*** Opening of Data for this exercise ***

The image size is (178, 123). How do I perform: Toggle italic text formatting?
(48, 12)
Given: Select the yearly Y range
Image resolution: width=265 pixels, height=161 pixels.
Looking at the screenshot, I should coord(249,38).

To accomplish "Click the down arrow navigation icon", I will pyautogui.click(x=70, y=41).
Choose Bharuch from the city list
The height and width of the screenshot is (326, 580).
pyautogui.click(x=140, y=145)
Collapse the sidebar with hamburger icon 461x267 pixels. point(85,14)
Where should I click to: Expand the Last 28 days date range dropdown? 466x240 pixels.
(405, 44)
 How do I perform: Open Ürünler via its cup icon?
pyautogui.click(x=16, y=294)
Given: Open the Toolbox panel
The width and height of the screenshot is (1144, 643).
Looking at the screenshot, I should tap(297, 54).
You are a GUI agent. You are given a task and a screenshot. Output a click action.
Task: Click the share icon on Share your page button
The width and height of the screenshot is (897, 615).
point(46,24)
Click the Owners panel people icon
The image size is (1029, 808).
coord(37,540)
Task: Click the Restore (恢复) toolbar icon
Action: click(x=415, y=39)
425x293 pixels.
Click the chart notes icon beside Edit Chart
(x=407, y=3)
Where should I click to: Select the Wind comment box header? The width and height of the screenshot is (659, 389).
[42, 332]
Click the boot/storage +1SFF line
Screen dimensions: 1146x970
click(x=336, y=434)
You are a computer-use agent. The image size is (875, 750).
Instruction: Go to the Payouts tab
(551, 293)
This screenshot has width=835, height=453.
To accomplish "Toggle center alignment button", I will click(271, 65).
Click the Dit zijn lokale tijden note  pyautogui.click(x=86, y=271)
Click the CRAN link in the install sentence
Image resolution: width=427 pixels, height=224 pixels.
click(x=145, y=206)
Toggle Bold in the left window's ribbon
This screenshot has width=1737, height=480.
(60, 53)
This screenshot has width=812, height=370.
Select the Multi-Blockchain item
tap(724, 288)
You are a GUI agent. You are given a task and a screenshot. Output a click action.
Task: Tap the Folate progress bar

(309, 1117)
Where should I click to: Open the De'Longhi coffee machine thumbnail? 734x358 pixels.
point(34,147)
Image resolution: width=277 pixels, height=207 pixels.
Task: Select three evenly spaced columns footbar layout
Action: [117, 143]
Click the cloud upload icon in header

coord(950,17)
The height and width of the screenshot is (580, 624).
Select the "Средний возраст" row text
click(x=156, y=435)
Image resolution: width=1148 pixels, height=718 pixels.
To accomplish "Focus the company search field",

*** Close of Data for this exercise ***

Action item. The entries need to be set down again in full, with no word changed.

Answer area.
The image size is (178, 123). How do I perform: Toggle italic text formatting?
(48, 12)
Given: Select the yearly Y range
Image resolution: width=265 pixels, height=161 pixels.
Looking at the screenshot, I should coord(249,38).

To accomplish "Click the down arrow navigation icon", I will pyautogui.click(x=70, y=41).
Choose Bharuch from the city list
The height and width of the screenshot is (326, 580).
pyautogui.click(x=140, y=145)
Collapse the sidebar with hamburger icon 461x267 pixels. point(85,14)
Where should I click to: Expand the Last 28 days date range dropdown? 466x240 pixels.
(405, 44)
 How do I perform: Open Ürünler via its cup icon?
pyautogui.click(x=16, y=294)
Given: Open the Toolbox panel
The width and height of the screenshot is (1144, 643).
Looking at the screenshot, I should tap(297, 54).
You are a GUI agent. You are given a task and a screenshot. Output a click action.
Task: Click the share icon on Share your page button
The width and height of the screenshot is (897, 615).
point(46,24)
Click the Owners panel people icon
The image size is (1029, 808).
coord(37,540)
Task: Click the Restore (恢复) toolbar icon
Action: click(x=415, y=39)
425x293 pixels.
Click the chart notes icon beside Edit Chart
(x=407, y=3)
Where should I click to: Select the Wind comment box header? The width and height of the screenshot is (659, 389).
[42, 332]
Click the boot/storage +1SFF line
Screen dimensions: 1146x970
click(x=336, y=434)
You are a computer-use agent. The image size is (875, 750).
Instruction: Go to the Payouts tab
(551, 293)
This screenshot has width=835, height=453.
To accomplish "Toggle center alignment button", I will click(271, 65).
Click the Dit zijn lokale tijden note  pyautogui.click(x=86, y=271)
Click the CRAN link in the install sentence
Image resolution: width=427 pixels, height=224 pixels.
click(x=145, y=206)
Toggle Bold in the left window's ribbon
This screenshot has width=1737, height=480.
(60, 53)
This screenshot has width=812, height=370.
Select the Multi-Blockchain item
tap(724, 288)
You are a GUI agent. You are given a task and a screenshot. Output a click action.
Task: Tap the Folate progress bar

(309, 1117)
Where should I click to: Open the De'Longhi coffee machine thumbnail? 734x358 pixels.
point(34,147)
Image resolution: width=277 pixels, height=207 pixels.
Task: Select three evenly spaced columns footbar layout
Action: [117, 143]
Click the cloud upload icon in header

coord(950,17)
The height and width of the screenshot is (580, 624).
Select the "Средний возраст" row text
click(x=156, y=435)
Image resolution: width=1148 pixels, height=718 pixels.
To accomplish "Focus the company search field",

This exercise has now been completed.